Another possibility to precipitate gold together with PGMs is to use metallic copper. I would use copper powder, as it has great surface per mass unit. This should be followed with careful rinse with distilled water (a few times to remove Cl-), and then with HNO3. The last process would allow to dissolve remaining Cu together with Pd. In precipitate Au and Pt would be present, the mixture quite easily separable. What is your opinion on such process? Copper price is low in comparison to noble metals. I wonder, if Cu process has better efficiency than SMB one, especially for PGMs?

I would appreaciate every comment on these questions.

Cheers!


----------



## eeTHr (Sep 25, 2011)

toja---

You can find the specific processes for precipitating PGMs by using the search function near the top of the page.

What I would recommend, as an immediate solution to the problem, would be to drop your gold, then test the remaining solution with stannous chloride testing solution (this procedure and resulting color indications, as well as how to make this testing solution, can also be found using the search function). This will tell you if all the gold has precipitated yet, and also if there are PGMs remaining in the solution.

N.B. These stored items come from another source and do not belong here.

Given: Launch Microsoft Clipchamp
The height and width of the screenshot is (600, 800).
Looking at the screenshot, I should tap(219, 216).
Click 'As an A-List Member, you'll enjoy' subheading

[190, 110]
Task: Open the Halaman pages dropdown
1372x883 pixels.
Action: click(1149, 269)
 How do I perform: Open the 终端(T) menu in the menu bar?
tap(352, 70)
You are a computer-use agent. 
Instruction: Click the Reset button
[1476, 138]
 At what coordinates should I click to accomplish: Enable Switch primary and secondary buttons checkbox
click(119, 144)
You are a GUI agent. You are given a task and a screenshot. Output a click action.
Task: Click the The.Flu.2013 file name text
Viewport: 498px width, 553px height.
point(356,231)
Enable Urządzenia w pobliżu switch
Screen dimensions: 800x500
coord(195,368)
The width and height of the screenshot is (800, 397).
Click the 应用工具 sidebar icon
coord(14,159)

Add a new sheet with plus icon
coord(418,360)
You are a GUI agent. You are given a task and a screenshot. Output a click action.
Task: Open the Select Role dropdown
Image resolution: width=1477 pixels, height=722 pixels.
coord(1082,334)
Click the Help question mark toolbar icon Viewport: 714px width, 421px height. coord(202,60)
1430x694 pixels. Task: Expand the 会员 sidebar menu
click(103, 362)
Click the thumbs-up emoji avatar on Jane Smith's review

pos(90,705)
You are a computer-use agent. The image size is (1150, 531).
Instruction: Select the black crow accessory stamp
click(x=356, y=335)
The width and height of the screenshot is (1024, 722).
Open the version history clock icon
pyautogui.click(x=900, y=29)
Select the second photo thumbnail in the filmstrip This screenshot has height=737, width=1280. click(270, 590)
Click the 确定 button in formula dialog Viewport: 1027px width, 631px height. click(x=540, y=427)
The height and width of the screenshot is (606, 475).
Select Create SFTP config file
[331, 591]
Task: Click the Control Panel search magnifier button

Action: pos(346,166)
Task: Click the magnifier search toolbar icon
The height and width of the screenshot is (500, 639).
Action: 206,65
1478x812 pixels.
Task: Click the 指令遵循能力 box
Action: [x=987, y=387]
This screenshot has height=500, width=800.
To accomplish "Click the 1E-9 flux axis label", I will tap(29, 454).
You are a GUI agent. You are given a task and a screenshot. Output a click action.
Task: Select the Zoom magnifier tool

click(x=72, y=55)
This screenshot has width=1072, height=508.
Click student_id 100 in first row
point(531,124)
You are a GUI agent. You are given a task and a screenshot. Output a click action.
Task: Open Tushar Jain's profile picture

If PGMs are in the solution after precipitating all of your gold, just save the solution until you have the knowledge and chemicals to separately drop them.

If your solution has lots of color, making the stannous test uncertain, just cement the PGMs out with solid copper. Powdered copper will contaminate the precipitated PGMs. Avoid copper tubing because it's difficult to scrape cememted values which may stick to the inside of it. Copper busbar is recommended, but heavy copper wire will work, like size AWG # 0-0 bare ground wire. You can bend it into a flat spiral to get more surface area into the solution (leave spaces between the wires for the cemented metals to fall down through), then bend a hook on the other end to hang it on the lip of the jar or beaker. The spiral should be suspended horizontally above the bottom, so the values will mostly fall off, onto the bottom of the container rather than bunching around the copper and possibly lessening the surface area. This also lets you see if the copper is accumulating values, and if it is, you can knock it against the jar to remove it, usually.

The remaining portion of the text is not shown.